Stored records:
- Opening Delimiter -

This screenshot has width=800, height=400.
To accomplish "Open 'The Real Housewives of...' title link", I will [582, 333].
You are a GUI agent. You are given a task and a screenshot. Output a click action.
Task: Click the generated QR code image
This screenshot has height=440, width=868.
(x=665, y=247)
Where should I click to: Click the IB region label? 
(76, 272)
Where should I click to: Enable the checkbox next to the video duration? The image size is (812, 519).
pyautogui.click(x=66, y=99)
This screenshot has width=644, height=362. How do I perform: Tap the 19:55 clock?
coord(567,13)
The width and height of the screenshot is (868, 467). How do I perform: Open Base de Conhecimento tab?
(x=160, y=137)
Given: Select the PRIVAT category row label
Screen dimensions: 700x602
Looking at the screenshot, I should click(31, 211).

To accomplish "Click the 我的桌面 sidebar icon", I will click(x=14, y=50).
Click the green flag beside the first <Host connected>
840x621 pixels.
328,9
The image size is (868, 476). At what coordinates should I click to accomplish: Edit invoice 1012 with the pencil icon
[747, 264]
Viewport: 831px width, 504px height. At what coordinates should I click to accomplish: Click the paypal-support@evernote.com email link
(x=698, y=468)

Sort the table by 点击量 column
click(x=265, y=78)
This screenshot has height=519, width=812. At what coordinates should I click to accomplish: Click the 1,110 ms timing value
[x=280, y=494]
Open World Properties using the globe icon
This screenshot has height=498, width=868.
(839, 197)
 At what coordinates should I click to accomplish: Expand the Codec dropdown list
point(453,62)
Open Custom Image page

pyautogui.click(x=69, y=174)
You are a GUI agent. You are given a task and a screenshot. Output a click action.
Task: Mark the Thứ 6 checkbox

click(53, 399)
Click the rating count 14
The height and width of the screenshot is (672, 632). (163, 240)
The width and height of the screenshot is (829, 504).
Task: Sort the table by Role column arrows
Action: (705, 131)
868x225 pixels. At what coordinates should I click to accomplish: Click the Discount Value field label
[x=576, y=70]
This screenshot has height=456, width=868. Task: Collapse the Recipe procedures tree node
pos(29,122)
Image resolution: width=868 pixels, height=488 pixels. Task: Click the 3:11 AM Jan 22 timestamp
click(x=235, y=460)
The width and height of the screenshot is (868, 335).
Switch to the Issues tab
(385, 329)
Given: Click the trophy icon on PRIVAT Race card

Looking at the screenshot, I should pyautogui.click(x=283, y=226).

- Closing Delimiter -

EXERCISE DESCRIPTION.
Word-for-word copies of all the records are required.

YOUR SOLUTION.
This screenshot has width=800, height=400.
To accomplish "Open 'The Real Housewives of...' title link", I will [582, 333].
You are a GUI agent. You are given a task and a screenshot. Output a click action.
Task: Click the generated QR code image
This screenshot has height=440, width=868.
(x=665, y=247)
Where should I click to: Click the IB region label? 
(76, 272)
Where should I click to: Enable the checkbox next to the video duration? The image size is (812, 519).
pyautogui.click(x=66, y=99)
This screenshot has width=644, height=362. How do I perform: Tap the 19:55 clock?
coord(567,13)
The width and height of the screenshot is (868, 467). How do I perform: Open Base de Conhecimento tab?
(x=160, y=137)
Given: Select the PRIVAT category row label
Screen dimensions: 700x602
Looking at the screenshot, I should click(31, 211).

To accomplish "Click the 我的桌面 sidebar icon", I will click(x=14, y=50).
Click the green flag beside the first <Host connected>
840x621 pixels.
328,9
The image size is (868, 476). At what coordinates should I click to accomplish: Edit invoice 1012 with the pencil icon
[747, 264]
Viewport: 831px width, 504px height. At what coordinates should I click to accomplish: Click the paypal-support@evernote.com email link
(x=698, y=468)

Sort the table by 点击量 column
click(x=265, y=78)
This screenshot has height=519, width=812. At what coordinates should I click to accomplish: Click the 1,110 ms timing value
[x=280, y=494]
Open World Properties using the globe icon
This screenshot has height=498, width=868.
(839, 197)
 At what coordinates should I click to accomplish: Expand the Codec dropdown list
point(453,62)
Open Custom Image page

pyautogui.click(x=69, y=174)
You are a GUI agent. You are given a task and a screenshot. Output a click action.
Task: Mark the Thứ 6 checkbox

click(53, 399)
Click the rating count 14
The height and width of the screenshot is (672, 632). (163, 240)
The width and height of the screenshot is (829, 504).
Task: Sort the table by Role column arrows
Action: (705, 131)
868x225 pixels. At what coordinates should I click to accomplish: Click the Discount Value field label
[x=576, y=70]
This screenshot has height=456, width=868. Task: Collapse the Recipe procedures tree node
pos(29,122)
Image resolution: width=868 pixels, height=488 pixels. Task: Click the 3:11 AM Jan 22 timestamp
click(x=235, y=460)
The width and height of the screenshot is (868, 335).
Switch to the Issues tab
(385, 329)
Given: Click the trophy icon on PRIVAT Race card

Looking at the screenshot, I should pyautogui.click(x=283, y=226).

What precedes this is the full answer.